S'agissant des textes plus anciens, parmi les vingt-trois lois adoptées au cours des dix dernières années relevant des domaines de compétence de la commission et prévoyant des mesures d'application, neuf nécessitaient encore une ou plusieurs mesures d'application au 1er avril 2021. À peine deux mesures d'application de ces lois ont été adoptées entre le 1er avril 2020 et le 31 mars 2021, faisant ainsi timidement progresser leur taux d'application. On ne peut que déplorer une telle lenteur dans la mise en oeuvre de textes de loi, parfois très anciens.

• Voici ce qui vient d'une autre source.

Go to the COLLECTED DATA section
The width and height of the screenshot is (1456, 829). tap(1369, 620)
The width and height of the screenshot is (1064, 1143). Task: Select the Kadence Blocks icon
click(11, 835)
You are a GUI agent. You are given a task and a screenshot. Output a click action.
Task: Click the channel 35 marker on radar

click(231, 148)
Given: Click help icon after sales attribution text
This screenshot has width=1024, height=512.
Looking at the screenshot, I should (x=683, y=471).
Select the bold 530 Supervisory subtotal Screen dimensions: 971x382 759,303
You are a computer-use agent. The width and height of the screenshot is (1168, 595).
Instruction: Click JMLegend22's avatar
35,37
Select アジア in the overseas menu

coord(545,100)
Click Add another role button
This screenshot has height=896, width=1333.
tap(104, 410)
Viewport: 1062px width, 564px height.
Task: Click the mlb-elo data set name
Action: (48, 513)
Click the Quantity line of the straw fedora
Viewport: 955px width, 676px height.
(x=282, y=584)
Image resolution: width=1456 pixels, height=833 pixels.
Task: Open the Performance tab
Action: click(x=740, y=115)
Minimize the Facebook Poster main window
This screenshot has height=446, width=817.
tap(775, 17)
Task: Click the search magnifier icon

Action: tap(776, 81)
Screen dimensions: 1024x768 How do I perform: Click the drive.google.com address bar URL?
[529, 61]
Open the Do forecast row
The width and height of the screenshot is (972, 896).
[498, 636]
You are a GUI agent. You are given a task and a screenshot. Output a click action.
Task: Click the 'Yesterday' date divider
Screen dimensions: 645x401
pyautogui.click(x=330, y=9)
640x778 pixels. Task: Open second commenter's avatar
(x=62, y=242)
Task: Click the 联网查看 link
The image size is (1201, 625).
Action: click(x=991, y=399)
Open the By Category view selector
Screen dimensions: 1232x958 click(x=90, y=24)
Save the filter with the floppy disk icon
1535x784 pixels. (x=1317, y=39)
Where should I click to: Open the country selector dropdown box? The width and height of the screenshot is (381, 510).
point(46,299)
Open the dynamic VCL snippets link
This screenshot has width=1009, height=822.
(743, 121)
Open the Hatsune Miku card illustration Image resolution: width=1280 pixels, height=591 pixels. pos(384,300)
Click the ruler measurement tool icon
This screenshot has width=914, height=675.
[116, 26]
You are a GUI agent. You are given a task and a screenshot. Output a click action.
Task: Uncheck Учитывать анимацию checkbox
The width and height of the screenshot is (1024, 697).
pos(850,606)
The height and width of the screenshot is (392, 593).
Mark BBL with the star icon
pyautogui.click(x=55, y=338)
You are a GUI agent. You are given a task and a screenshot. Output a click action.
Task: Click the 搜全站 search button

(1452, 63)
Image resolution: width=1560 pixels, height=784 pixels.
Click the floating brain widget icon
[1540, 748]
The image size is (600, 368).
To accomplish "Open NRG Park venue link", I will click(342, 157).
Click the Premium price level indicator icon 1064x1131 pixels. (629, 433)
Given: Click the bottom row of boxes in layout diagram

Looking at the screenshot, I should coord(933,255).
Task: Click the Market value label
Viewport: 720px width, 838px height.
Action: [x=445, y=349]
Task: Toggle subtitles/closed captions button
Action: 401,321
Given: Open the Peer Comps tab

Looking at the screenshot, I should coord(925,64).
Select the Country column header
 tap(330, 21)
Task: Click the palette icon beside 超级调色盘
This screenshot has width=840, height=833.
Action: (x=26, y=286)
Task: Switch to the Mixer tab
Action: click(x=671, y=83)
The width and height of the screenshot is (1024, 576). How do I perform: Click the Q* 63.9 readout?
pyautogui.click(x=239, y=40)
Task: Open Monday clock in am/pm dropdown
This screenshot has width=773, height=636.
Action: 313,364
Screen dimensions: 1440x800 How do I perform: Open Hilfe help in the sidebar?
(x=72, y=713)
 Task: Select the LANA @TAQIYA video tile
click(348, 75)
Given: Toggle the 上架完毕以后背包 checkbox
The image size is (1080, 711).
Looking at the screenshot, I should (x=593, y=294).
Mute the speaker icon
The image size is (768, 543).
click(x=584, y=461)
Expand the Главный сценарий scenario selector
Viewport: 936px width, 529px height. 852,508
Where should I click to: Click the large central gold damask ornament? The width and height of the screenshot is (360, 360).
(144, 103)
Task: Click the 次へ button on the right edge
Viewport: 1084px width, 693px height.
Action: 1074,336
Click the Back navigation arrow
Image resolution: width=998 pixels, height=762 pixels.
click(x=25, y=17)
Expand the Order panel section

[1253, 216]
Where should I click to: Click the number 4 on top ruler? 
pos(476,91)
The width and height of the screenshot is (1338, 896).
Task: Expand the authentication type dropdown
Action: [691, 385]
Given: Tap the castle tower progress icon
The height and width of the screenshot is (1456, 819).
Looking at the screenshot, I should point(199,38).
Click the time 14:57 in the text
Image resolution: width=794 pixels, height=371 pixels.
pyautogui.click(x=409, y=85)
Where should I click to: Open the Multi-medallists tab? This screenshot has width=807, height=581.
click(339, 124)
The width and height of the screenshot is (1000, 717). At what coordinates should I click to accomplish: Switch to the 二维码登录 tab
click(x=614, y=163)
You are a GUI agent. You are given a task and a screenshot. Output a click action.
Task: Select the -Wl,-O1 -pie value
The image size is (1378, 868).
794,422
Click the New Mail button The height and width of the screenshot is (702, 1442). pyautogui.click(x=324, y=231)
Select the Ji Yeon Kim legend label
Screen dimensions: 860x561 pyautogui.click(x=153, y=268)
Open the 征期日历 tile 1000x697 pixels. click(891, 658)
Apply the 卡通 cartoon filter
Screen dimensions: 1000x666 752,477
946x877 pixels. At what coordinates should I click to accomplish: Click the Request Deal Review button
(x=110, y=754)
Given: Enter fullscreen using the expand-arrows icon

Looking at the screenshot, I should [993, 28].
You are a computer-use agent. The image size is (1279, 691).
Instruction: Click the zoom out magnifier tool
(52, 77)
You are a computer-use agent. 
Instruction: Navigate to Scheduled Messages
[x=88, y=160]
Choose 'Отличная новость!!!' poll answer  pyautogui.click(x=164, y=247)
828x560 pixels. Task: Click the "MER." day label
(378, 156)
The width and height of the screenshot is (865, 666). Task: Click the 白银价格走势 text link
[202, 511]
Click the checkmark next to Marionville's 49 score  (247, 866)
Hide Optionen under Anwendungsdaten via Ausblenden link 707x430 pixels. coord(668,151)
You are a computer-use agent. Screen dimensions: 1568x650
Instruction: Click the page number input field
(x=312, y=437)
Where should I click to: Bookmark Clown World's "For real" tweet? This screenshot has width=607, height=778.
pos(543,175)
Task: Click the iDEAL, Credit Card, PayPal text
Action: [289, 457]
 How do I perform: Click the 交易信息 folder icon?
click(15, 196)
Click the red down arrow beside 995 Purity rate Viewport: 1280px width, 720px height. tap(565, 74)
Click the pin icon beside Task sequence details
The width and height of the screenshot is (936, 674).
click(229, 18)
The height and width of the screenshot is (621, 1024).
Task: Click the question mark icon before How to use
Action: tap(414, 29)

Certains textes datant de plus de six ans attendent encore des mesures d'application. C'est ainsi le cas de la loi relative à Voies navigables de France (VNF), qui date de 2012, mais aussi de la dernière loi portant diverses dispositions d'adaptation au droit de l'Union européenne en matière économique et financière (Ddadue), examinée par notre commission en 2013, dont deux décrets d'application n'ont toujours pas été publiés à ce jour.

Les textes les plus récents ne sont pas non plus épargnés, notamment des textes emblématiques pour notre commission. Ainsi, seulement 11 des mesures d'application de la loi de 2019 portant création de l'Office français de la biodiversité (OFB) ont été publiées, sur les 15 attendues. De la même manière, la loi de 2019 portant création d'une Agence nationale de la cohésion des territoires (ANCT) attend elle aussi la publication de trois mesures d'application.

Parallèlement à ces retards regrettables de la part de l'exécutif, on observe que le recours aux ordonnances s'est considérablement accéléré ces dernières années, notamment depuis 2017. L'an dernier, notre commission avait pointé du doigt le défaut de ratification de nombreuses ordonnances publiées en application de la loi pour un nouveau pacte ferroviaire. Un an après, si les projets de loi de ratification ont été déposés, ils n'ont pas pu être examinés par le législateur, puisque ces textes n'ont pas été inscrits à l'ordre du jour du Parlement. Or cette situation est source d'insécurité juridique, notamment en cas de contentieux, les dispositions en question conservant un caractère réglementaire.

Pire, le Gouvernement ne parvient même plus à publier dans des délais raisonnables les ordonnances pour lesquelles il a lui-même demandé une habilitation. L'exemple de la LOM est particulièrement significatif : sur les 31 habilitations votées dans le texte, 14 seulement avaient donné lieu à la publication d'ordonnances au 31 mars 2021. S'il est vrai que, depuis lors, plusieurs d'entre elles ont été prises, on peut toutefois noter le renoncement du Gouvernement à certaines habilitations, compte tenu de délais dépassés. Cela illustre bien la tendance à un recours excessif à l'article 38 de la Constitution, régulièrement dénoncé -- à juste titre -- par le Sénat.